WASHINGTON — As tensions escalate on the Korean Peninsula with Pyongyang warning foreigners to leave and closing an industrial complex on the border with South Korea, many around the world are wondering what prompted the communist country to provoke its neighbors and the rest of the world.

Analysts have offered various views on why North Korea's young leader Kim Jong Un is focused on strengthening the military instead of trying to improve the well-being of his impoverished people.
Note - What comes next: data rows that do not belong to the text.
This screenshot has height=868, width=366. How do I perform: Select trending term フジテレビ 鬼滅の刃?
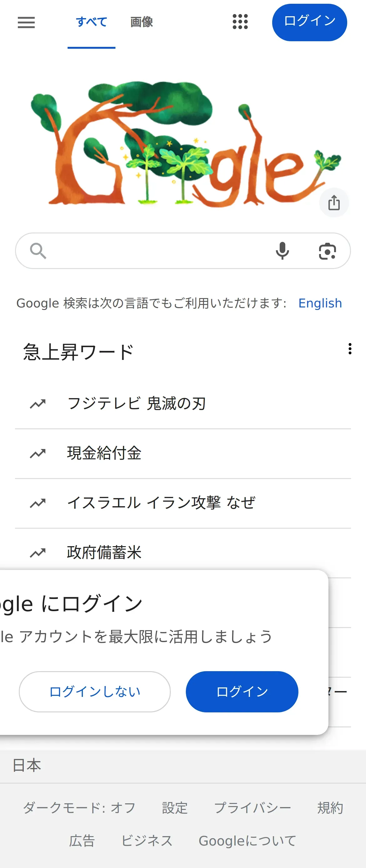click(137, 404)
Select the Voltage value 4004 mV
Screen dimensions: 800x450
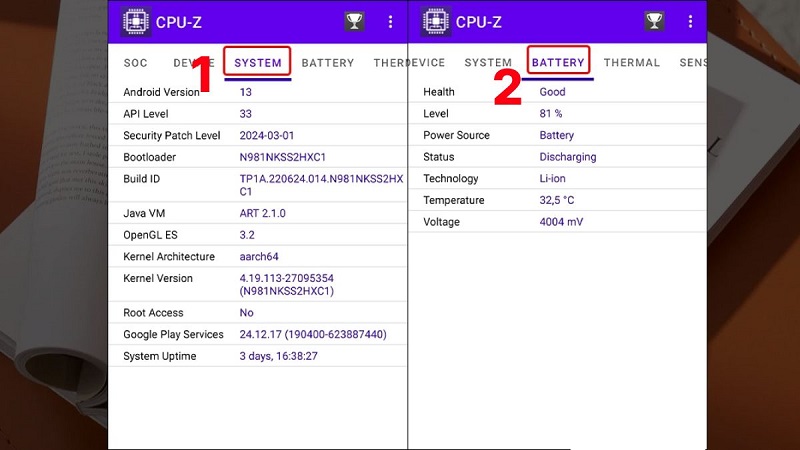tap(561, 222)
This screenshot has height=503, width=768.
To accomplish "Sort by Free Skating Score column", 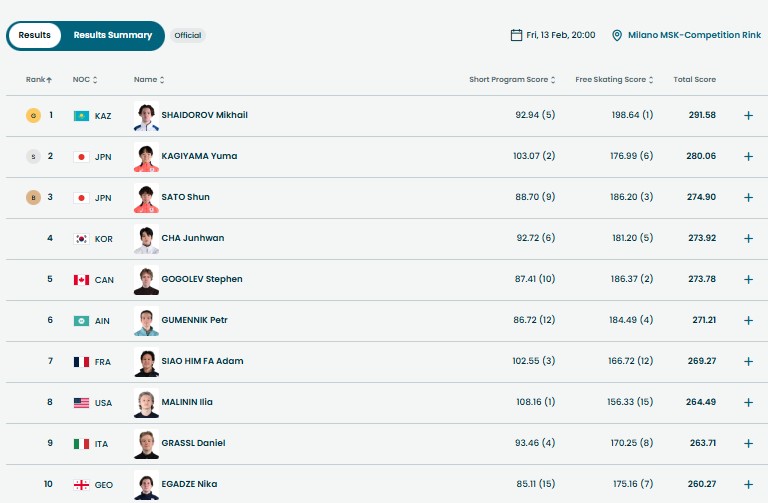I will [614, 79].
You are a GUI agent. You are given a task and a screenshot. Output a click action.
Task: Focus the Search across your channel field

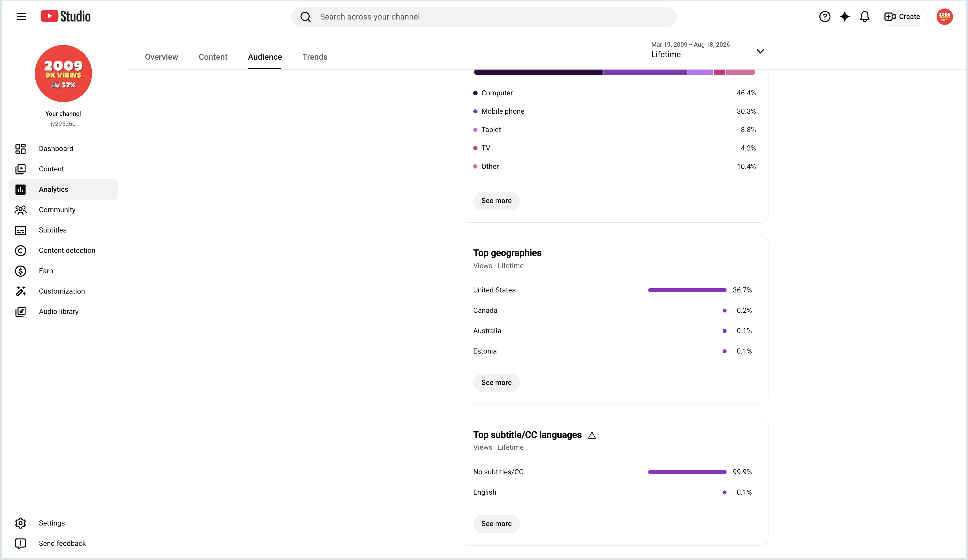(x=484, y=17)
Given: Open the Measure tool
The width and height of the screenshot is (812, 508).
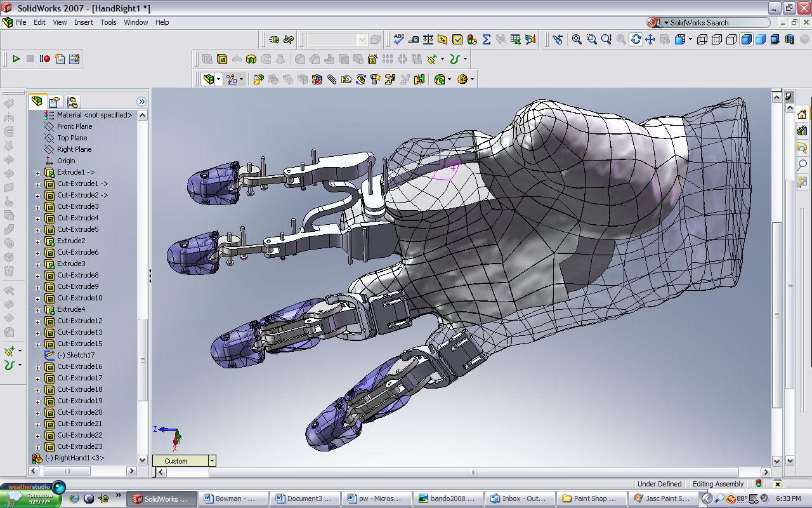Looking at the screenshot, I should 414,39.
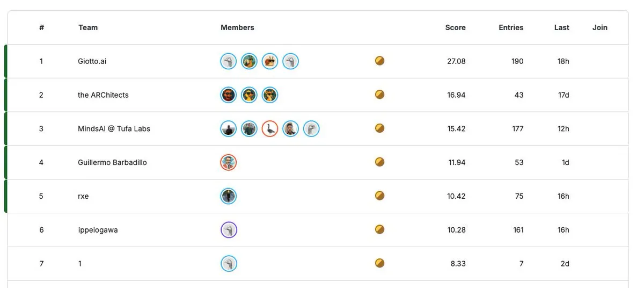Viewport: 644px width, 288px height.
Task: Click third avatar in the ARChitects row
Action: tap(270, 95)
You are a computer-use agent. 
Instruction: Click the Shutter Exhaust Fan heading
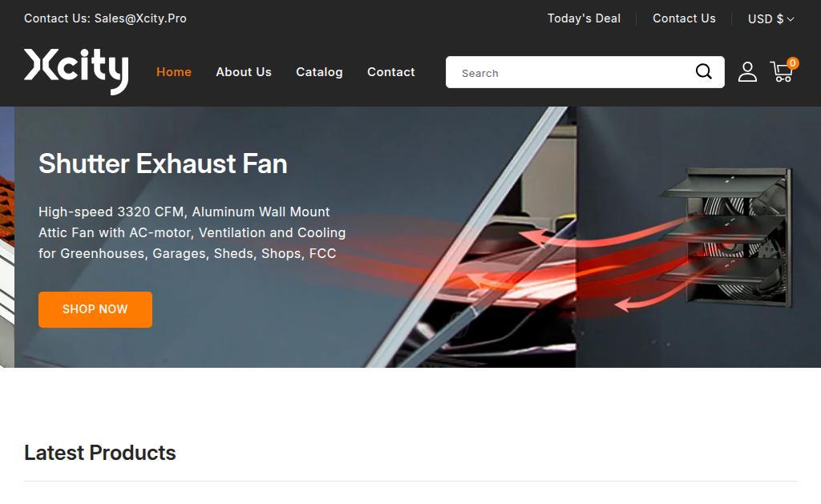click(163, 163)
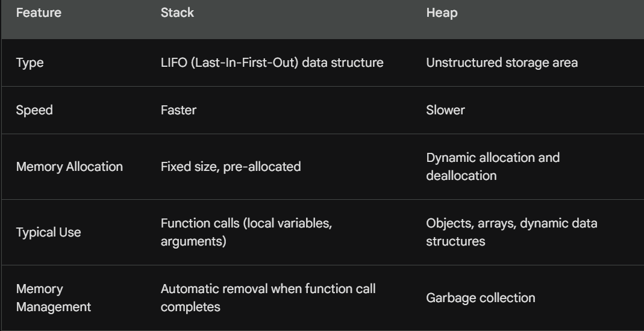Click the Function calls text

pos(198,223)
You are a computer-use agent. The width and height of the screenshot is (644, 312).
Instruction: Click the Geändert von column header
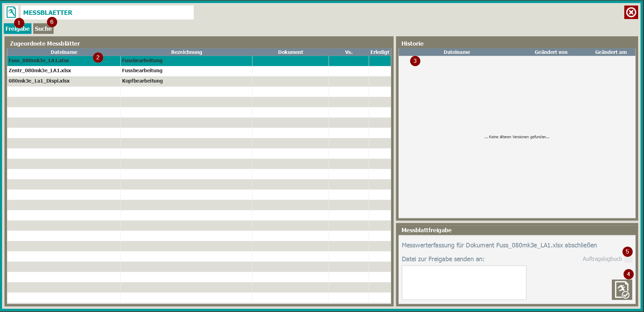(551, 52)
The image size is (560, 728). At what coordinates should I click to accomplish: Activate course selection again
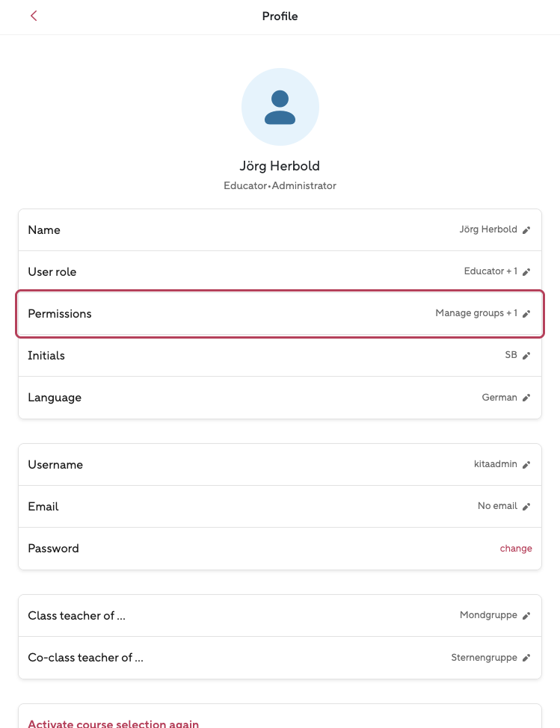113,723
Tensions Rising on Korean Peninsula

  • February 12: North Korea carries out third nuclear test
  • March 11: U.S. and South Korea begin joint military drills
  • March 19: U.S. flies B-2 bombers in military drill with South Korea
  • March 27: North Korea cuts military hotline with South Korea
  • March 28: U.S. B-2 bombers fly over Korean peninsula
  • March 30: North Korea says it has entered a "state of war" with South Korea
  • April 2: North Korea says it will restart Yongbyon nuclear reactor
  • April 3: North Korea blocks South Korean workers from the Kaesong industrial complex
  • April 4: North Korea moves a missile to its east coast
  • April 5: North Korea urges embassies to consider evacuating
  • April 8 North Korea suspends operations at Kaesong
A former North Korean spy who now lives in South Korea has provided a rare insight into the inner workings of the secretive state and its young leader.

"Kim Jong Un is too young and too inexperienced. He's struggling to gain complete control over the military and to win their loyalty,'' said Kim Hyun Hee speaking to Australia's ABC television at an undisclosed location.

She helped plant a bomb on a South Korean airliner in 1987 that killed 115 people on board. South Korean authorities captured her and sentenced her to death. But she was pardoned after it was determined that she had been brainwashed by the North.

Kim says there are reasons behind Kim Jong Un's threats.

"North Korea is using its nuclear program to keep its people in line and to push South Korea and the United States for concessions,'' she said.

Others agree. Suzanne DiMaggio, an expert at the Asia Society, says the regime is mainly looking for ways to keep power.

"If you look at the situation in North Korea itself... Economically, in terms of humanitarian aspects, it is in dire straits. So it is very well likely that the regime is using April 15th, Founder's Day, and this huffing and puffing of its military might as a way to rally the people and stoke nationalism within the country to support this new leader," said DiMaggio.

Military analysts say that despite the threats, the North Korean 1.2 million-strong military is showing no signs of preparing for war. But they say Pyongyang is likely to engage in some provocative action, such as firing a missile or testing a nuclear weapon, to mark the birthday of North Korea's founder and the current leader's grandfather, Kim Il Sung.